Matthias Finger est professeur ordinaire en management des industries de réseaux à l’EPFL. Ses travaux se concentrent sur les questions de régulation et de gouvernance des industries ainsi que sur le rôle que les technologies de l’information et de la communication (TIC) jouent dans cette gouvernance. Matthias Finger est un pionnier et a écrit de nombreuses études sur les Smart Cities. Rencontre.

– Pouvez-vous définir ce concept dont tout le monde parle en ce moment, les Smart Cities ?

Matthias Finger – J’ai une doctorante qui fait une revue de littérature de toutes les occurrences du concept dans les millions d’articles parus à travers la planète. Ce concept est très discuté dans les milieux universitaires mais il est d’abord un slogan mis en avant par les vendeurs de technologies. La première utilisation du concept remonte au département de l’Énergie américain qui voulait une utilisation plus efficiente de l’énergie grâce à une application systématique des TIC. Dans les faits, on en est toujours là : Smart Cities, c’est la volonté de travailler sur les gains d’efficience grâce aux TIC dans les transports, l’eau, les grandes infrastructures dans le contexte d’un développement plus durable. C’est en fin de compte consommer moins pour obtenir plus. « Smart » ne veut rien dire en soi. Le concept est utilisé à toutes les sauces et signifie simplement une référence à des TIC dans à peu près toutes les activités imaginables : de l’éclairage des rues à l’irrigation des arbres dans une ville. On peut effectivement espérer d’importants gains d’efficience grâce à cette application systématique des TIC, mais cela n’est pas vraiment révolutionnaire et ne changera pas le cours de la civilisation industrielle. La référence au concept de « City » est par contre plus intéressante : elle signifie en fait que l’État-nation n’est plus l’unité pertinente aujourd’hui pour analyser et résoudre les multiples problèmes qui se posent à nous. La ville, ou plutôt l’agglomération devient une unité beaucoup plus pertinente, même si, du point de vue de la gouvernance, une métropole reste problématique.

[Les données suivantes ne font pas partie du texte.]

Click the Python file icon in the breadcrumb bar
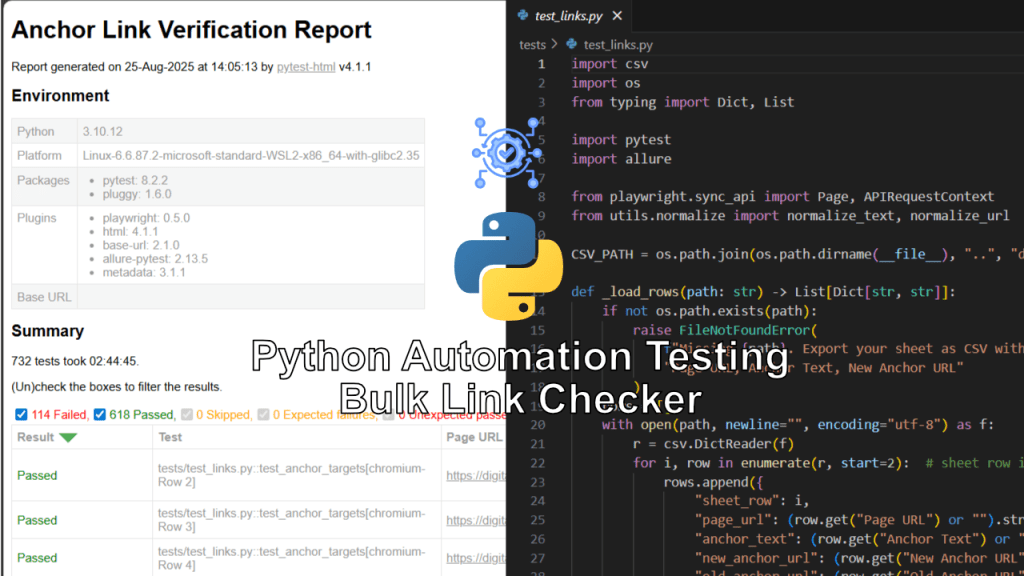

– En Suisse, sommes-nous en avance dans ce domaine ?

– Une conférence nationale a été organisée à Bâle en avril 2017, « SmartSuisse – Smart Up Your City ». Il y avait beaucoup de stands et de discussions et j’ai été positivement surpris de voir toutes ces activités. Toutefois, il manque une intégration globale et surtout une planification. Par quoi va-t-on commencer ? Quelles sont les étapes nécessaires, les conditions, quel budget ? Les grandes villes comme Genève ont un plan pour devenir des Smart Cities. Mais comment le plan sera-t-il implémenté ? Et comment agir au niveau de l’agglomération qui inclut une partie du canton de Vaud et de la France voisine ? Ce n’est pas clair pour l’instant.

De manière générale, on peut dire qu’au coeur d’une Smart City, il y a toujours un service industriel, du moins dans les cas où les projets avancent. En effet, ce sont les services industriels qui ont la meilleure visibilité et la plus grande conscience des synergies possibles. En Suisse, nous sommes plutôt à la traîne. La Confédération a réagi en 2016 avec une stratégie appelée « Suisse numérique ». Mais il s’agit plutôt d’une énumération de nombreuses activités sans grande cohérence, et l’idée de Smart City ne s’y trouve même pas. L’industrie a, elle, réagi avec son projet « Digital Switzerland », mais qui est essentiellement orienté vers la création de start-up pour ne pas louper le coche de l’économie numérique. Beaucoup de villes développent des stratégies de Smart City mais il faudra voir dans quelques années si elles produisent des résultats. Une des initiatives les plus prometteuses me paraît se développer à Bâle : « Smart Regio Basel ». Elle est intéressante, parce qu’elle vient de l’industrie locale en collaboration avec les services industriels et la politique et parce qu’elle vise la région transfrontalière, non pas la ville seulement.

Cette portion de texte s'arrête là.